Transcribe every line from the one containing "The image size is (1230, 551)." through the end of the records below, exactly, but not the pictures.

## Records
_ _ _ _ _

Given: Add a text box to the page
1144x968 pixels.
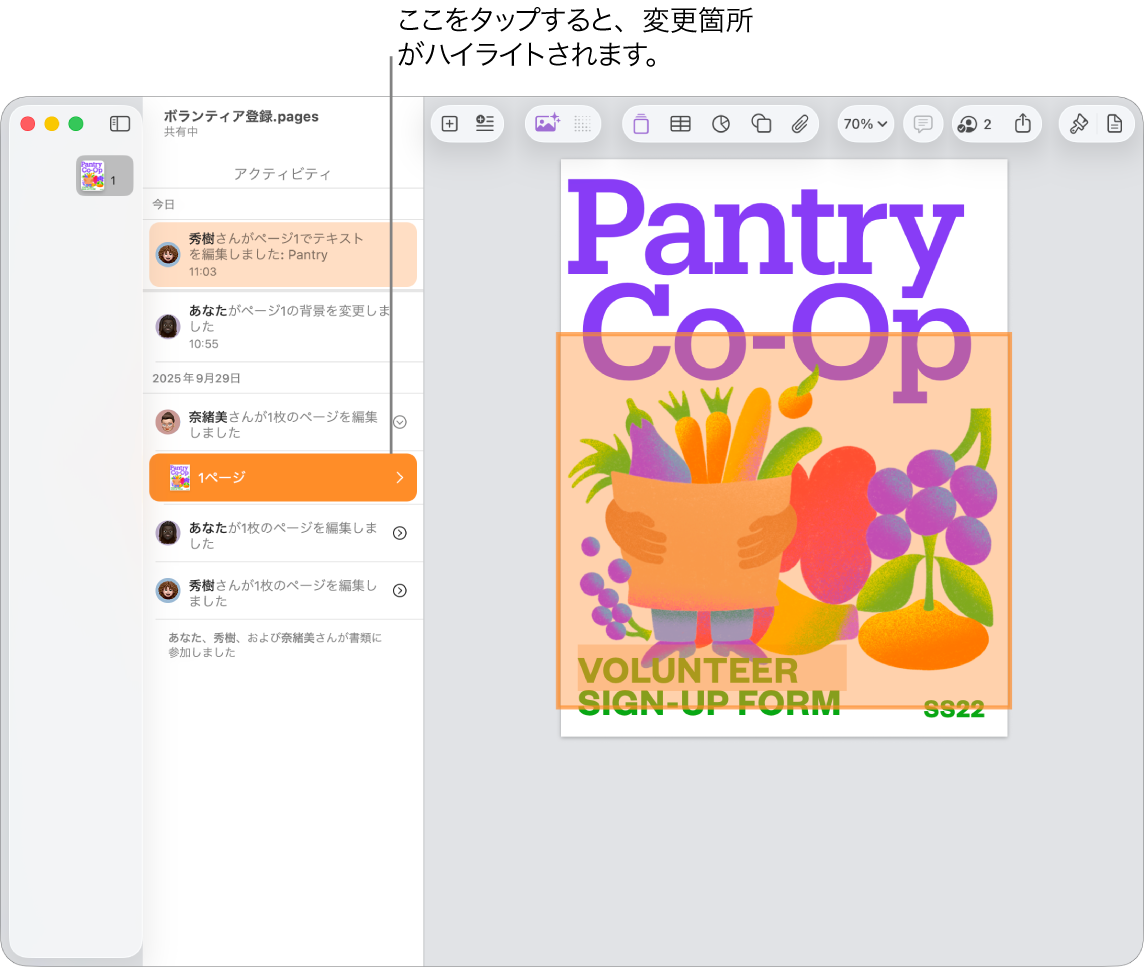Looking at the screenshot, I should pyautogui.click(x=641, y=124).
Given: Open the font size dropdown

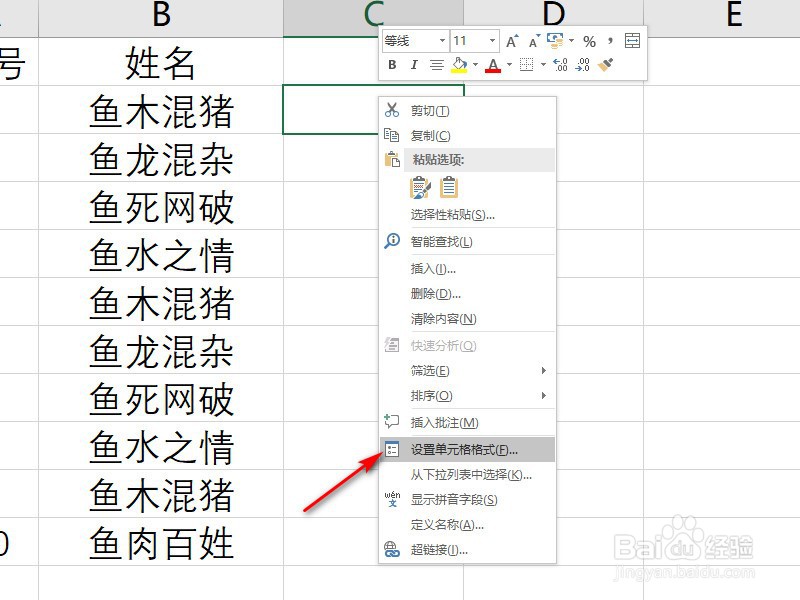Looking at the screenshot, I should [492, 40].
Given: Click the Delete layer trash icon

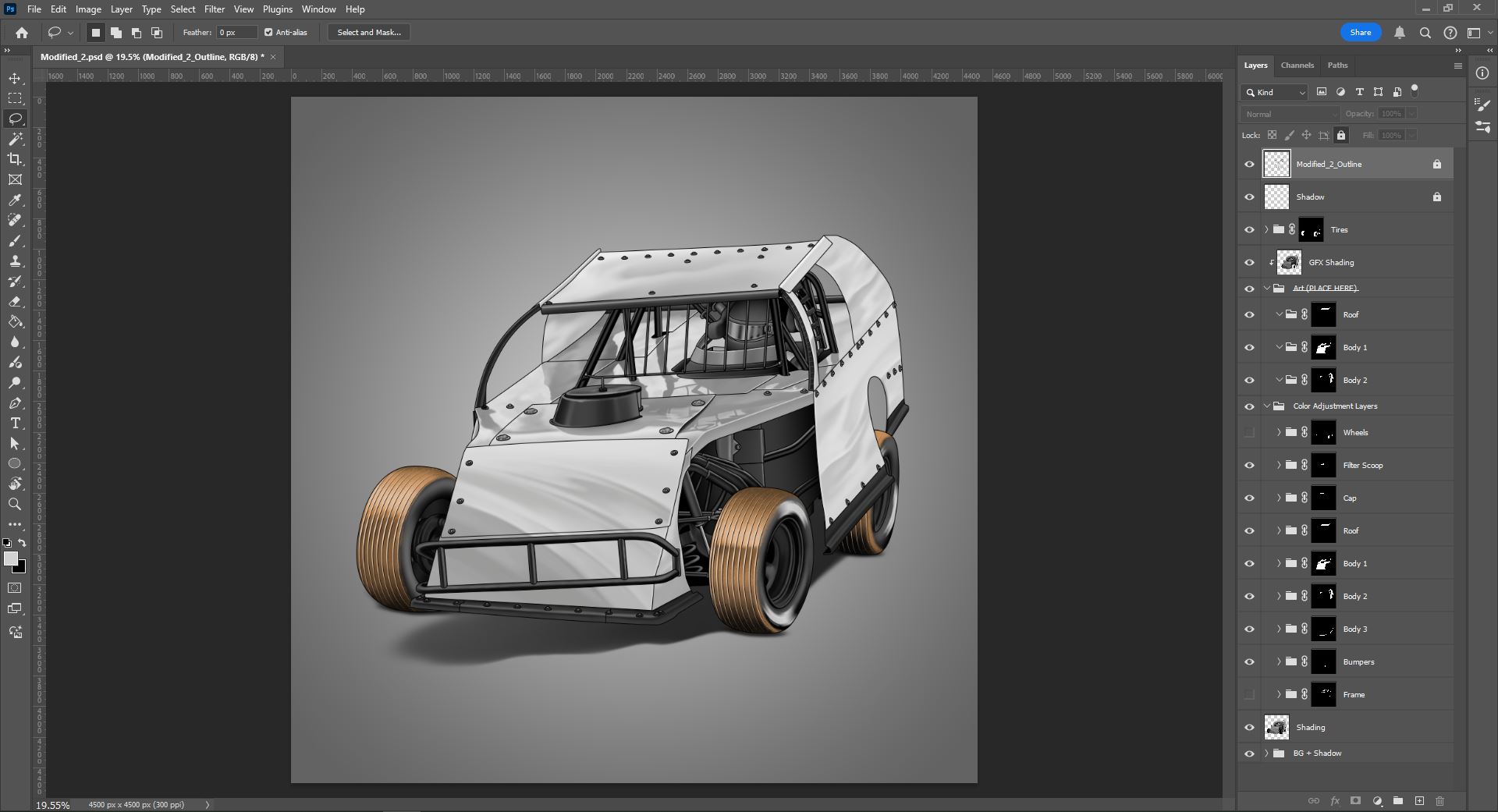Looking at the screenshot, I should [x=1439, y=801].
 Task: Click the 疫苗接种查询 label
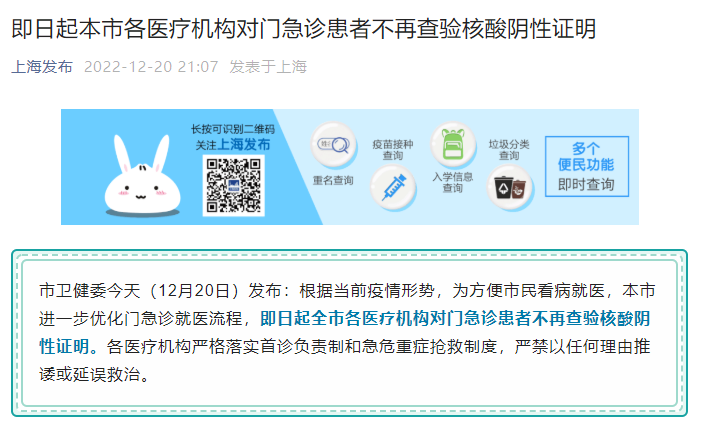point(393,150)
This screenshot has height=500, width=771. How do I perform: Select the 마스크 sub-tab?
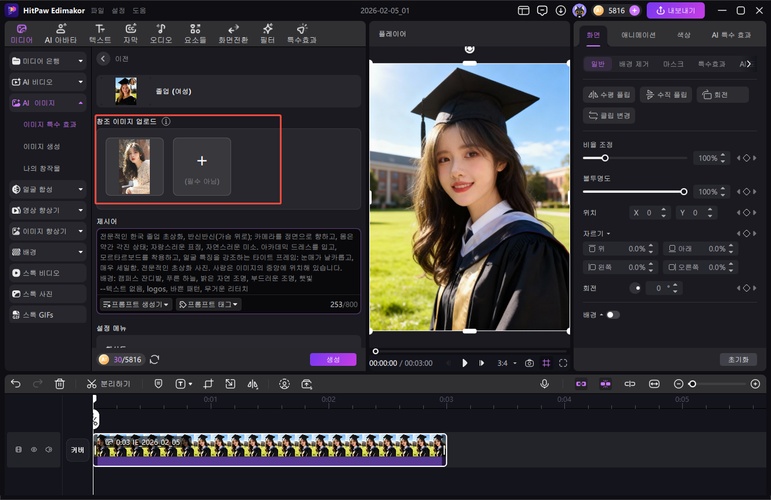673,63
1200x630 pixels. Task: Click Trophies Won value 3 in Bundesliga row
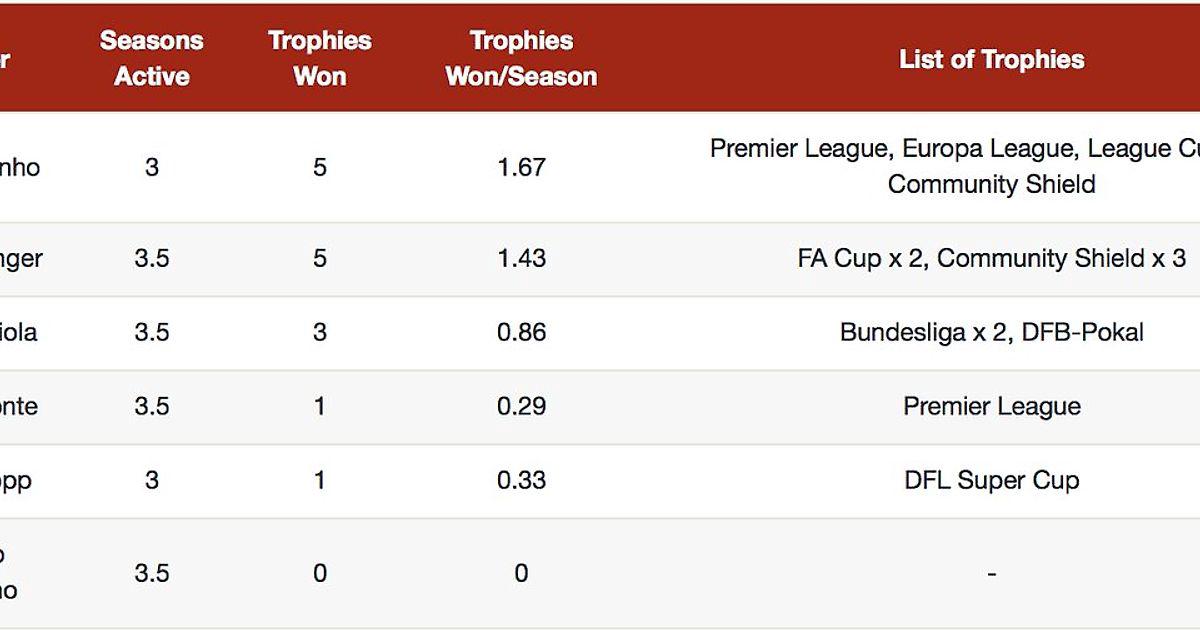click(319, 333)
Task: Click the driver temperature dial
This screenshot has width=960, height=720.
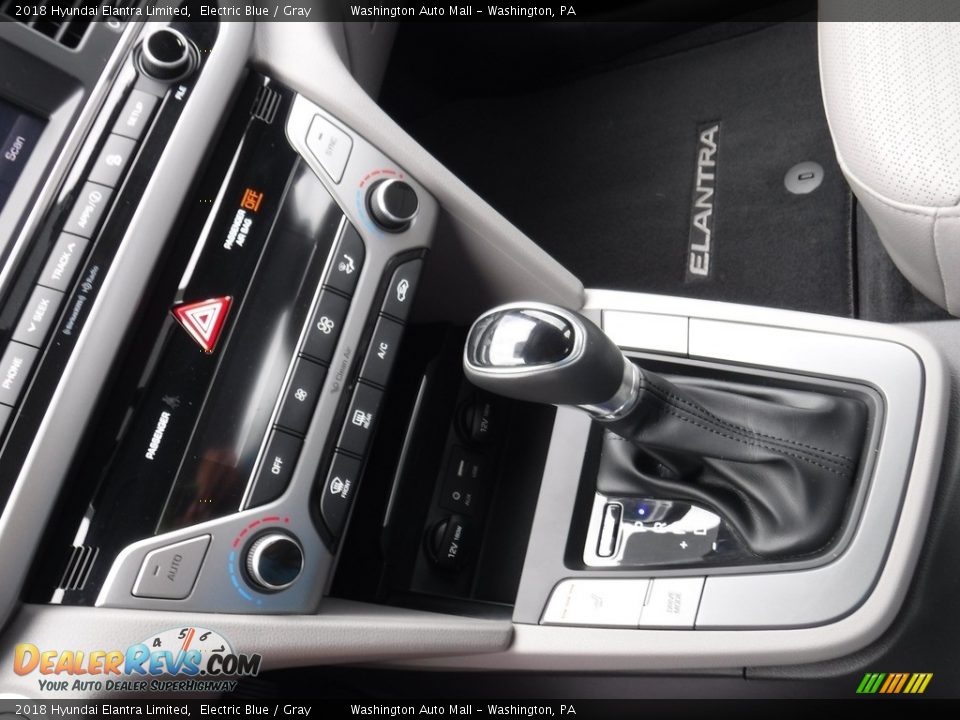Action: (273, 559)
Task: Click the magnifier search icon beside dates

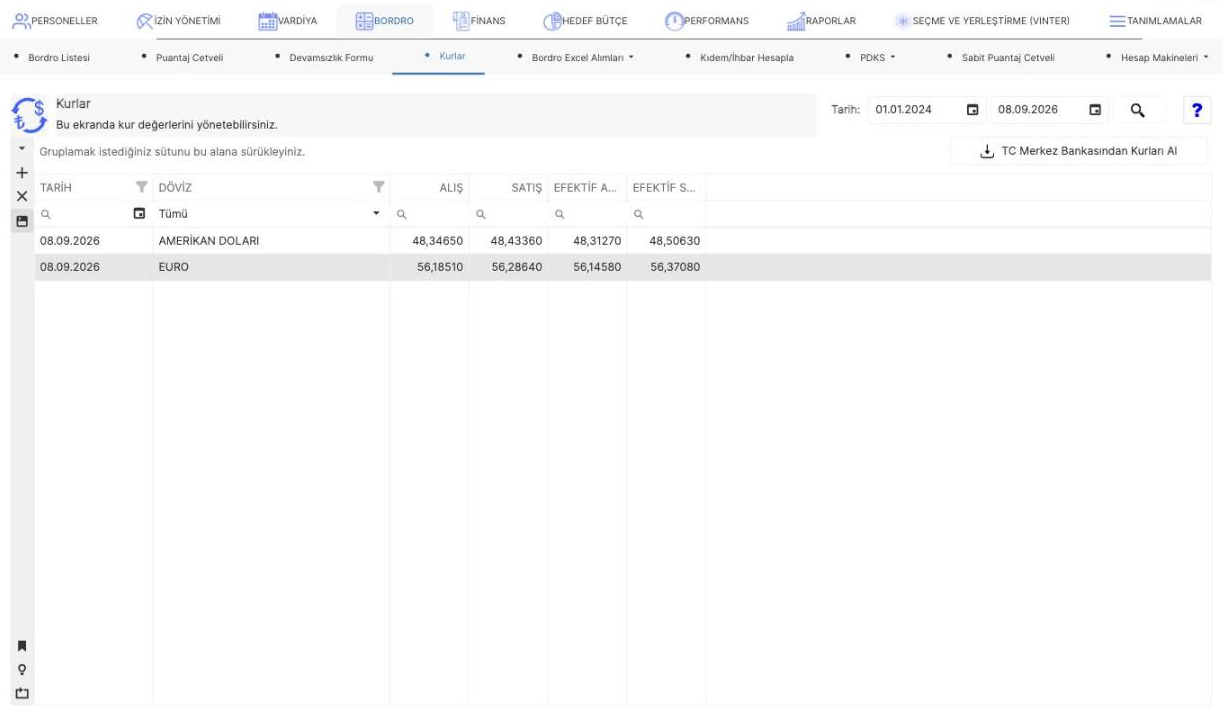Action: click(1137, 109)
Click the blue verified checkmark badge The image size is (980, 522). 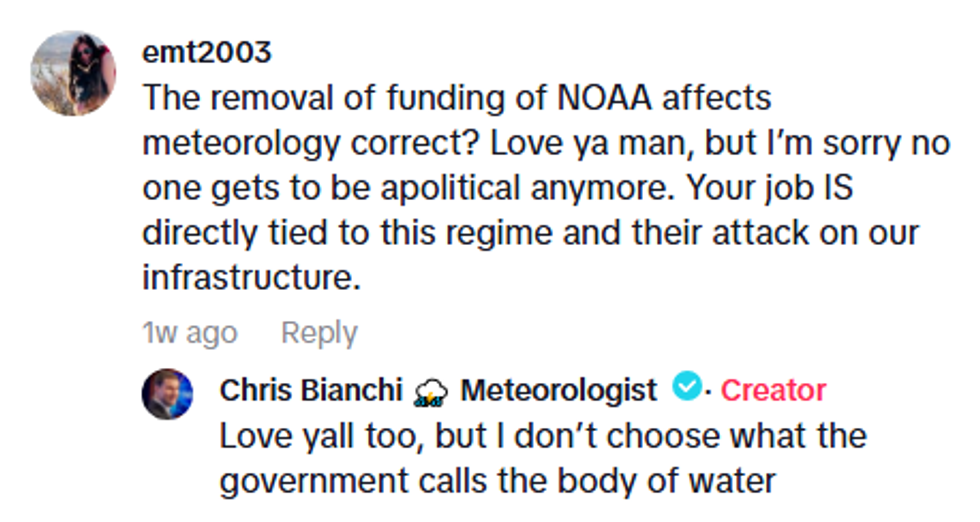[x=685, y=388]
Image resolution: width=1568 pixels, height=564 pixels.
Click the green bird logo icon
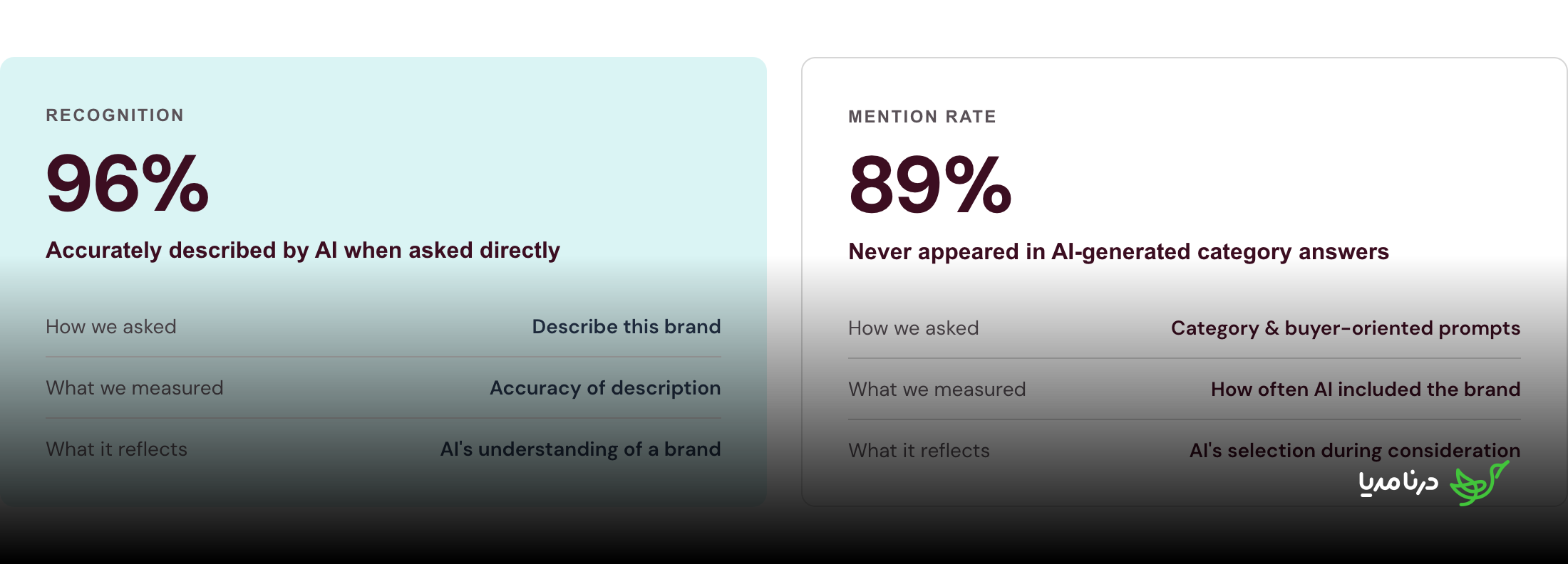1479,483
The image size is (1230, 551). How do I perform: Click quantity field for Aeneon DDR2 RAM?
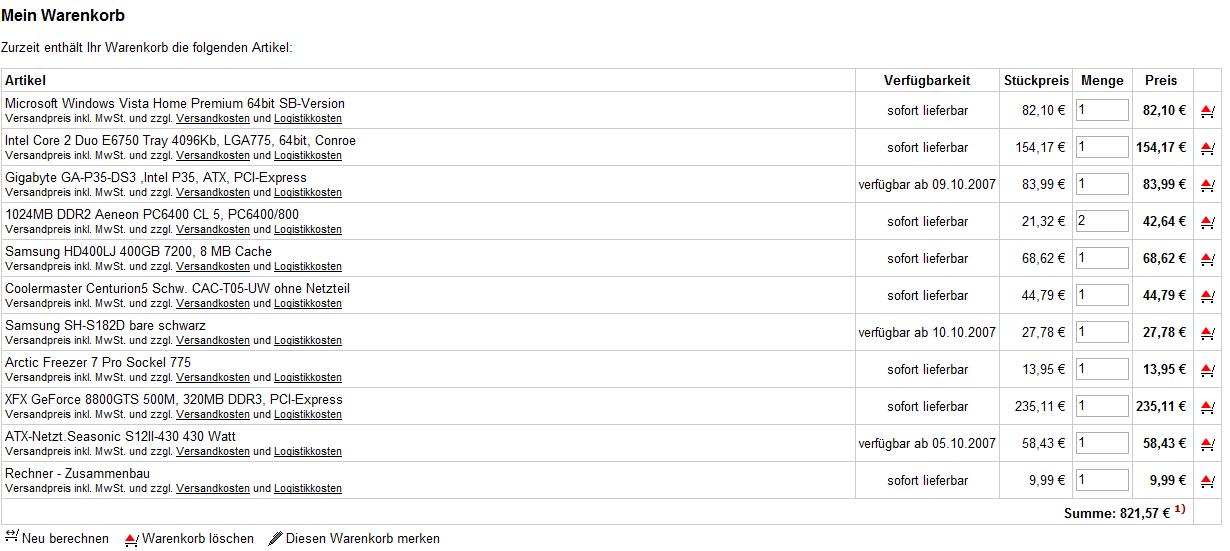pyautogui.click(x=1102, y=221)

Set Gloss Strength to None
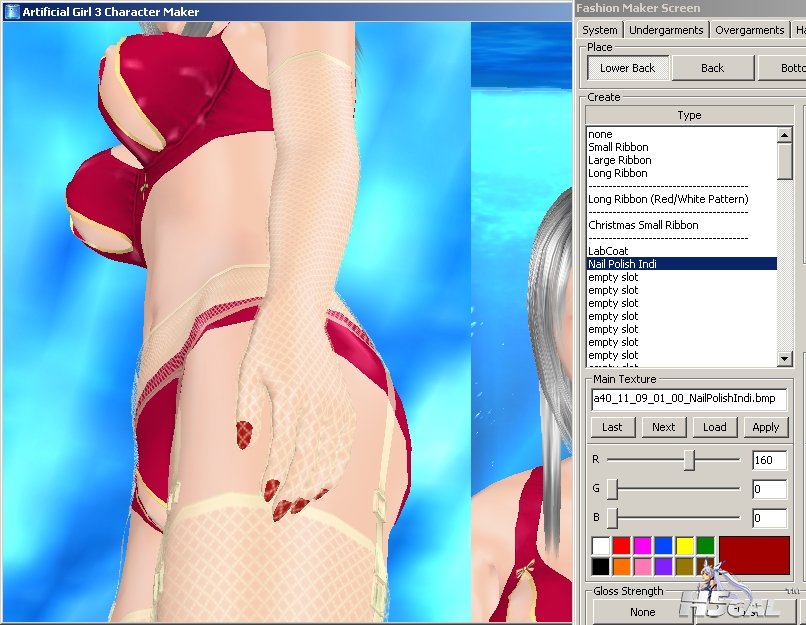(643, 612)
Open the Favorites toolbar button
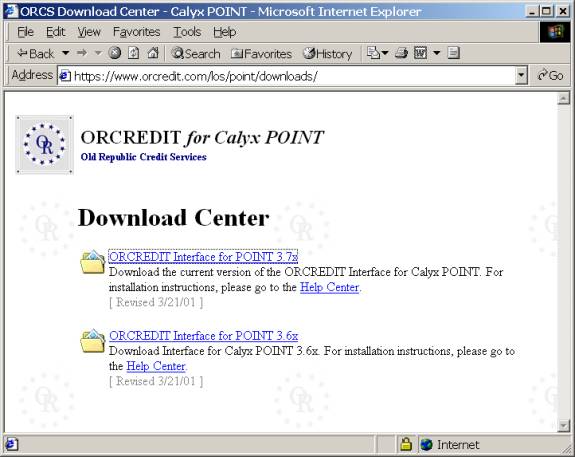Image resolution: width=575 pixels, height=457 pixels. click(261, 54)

_ _ _ _ _

## Result
The image size is (1230, 551). How do I perform: Click quantity field for Aeneon DDR2 RAM?
pyautogui.click(x=1102, y=221)

Set Gloss Strength to None
(643, 612)
Open the Favorites toolbar button
Image resolution: width=575 pixels, height=457 pixels. click(261, 54)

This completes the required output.